İfrat ve tefritin ikisi de kötüdür. Hak, ortadadır. İfrat ve tefriti anlatan Türkçe bir kelime yok. Tarifle anlaşılır. Aşırılık denebilir. Tefrit de ifratın zıddıdır. İfrat normalden fazla, tefrit de normalden az demektir.
Yani aslında arkadaşlığın, dostluğun da aşırılığı sıkıntılıdır manasını çıkartabiliriz. Sevginin aşırısı da zarar vericidir. Eşini aşırı sevmek, arkadaşını, dostunu aşırı sevmek, mal-mülk vb. kısacası sevginin de aşırısı iyi değil manasını çıkartabiliriz.
Her işte ifrat ve tefritten yani aşırılıklardan uzak olmak ve vasat yani orta yolu tutmak gerekir. Dinimiz, aşırılıklardan uzak, orta yolda olmayı emretmektedir. Hadis-i şeriflerde buyruldu ki:
(İfrat ve tefritten uzak durun.) [Buhari]

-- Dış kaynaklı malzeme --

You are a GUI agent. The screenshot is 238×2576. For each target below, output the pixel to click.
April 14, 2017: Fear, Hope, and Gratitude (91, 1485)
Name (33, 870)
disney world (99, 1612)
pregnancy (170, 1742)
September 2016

(Aşırı giden helak olur.) [Müslim]
(İşlerin en iyisi vasat olanıdır.) [Deylemi, Beyheki]
(Din kolaylıktır. Vasattan ayrılıp aşırı gideni din mağlup eder.) [Nesai]
(İfrat ve tefritten uzak dur, vasatı tercih et; çünkü işlerin en hayırlısı orta olanıdır.) [Beyheki]
(Zenginlikte, fakirlikte orta yolu güzel tutmayan, kullukta da orta yolu güzel tutamaz.) [Bezzar]
(Doğru yolda olun, orta yolu tutun!) [Buharî]
Peygamberimizin konuya yakın hadisi- şeriflerinden de anladığımız gibi siz siz olun dostlukta da aşırı gitmeyin. Zira sonra kötü olduğunuzda zararı görecek olan yine sizsiniz.
Düşmanlığınızda da aşırı olmayın. İnsanlar sizin düşmanlığınızın dahi merhametli olduğunu bilsinler.
Düşmanlığında aşırılık gösterenlerin tamamı sonunda kendisi zarar görmüştür. Tarihler boyunca ve Osmanlı döneminde gerçek gücü elde edenler, kesinlikle düşmanlığında dahi merhameti olanlardır.
Zira aşırıya kaçan tüm toplumlar sonunda yok olup, adı bile anılmazken merhametli ve adaletli olan toplumlardan hala saygıyla bahsedilir. 
Öte yandan en acı olanı da düşmanınızı yerle bir etme fırsatınız varken, onu affetmeniz, merhamet etmenizdir. Onurlu bir düşmanınız varsa eğer ona vereceğiniz en büyük acıdır.
Sonuç olarak aşırılıkta ısrar edenler, zararın büyüğünü görecek olanlardır.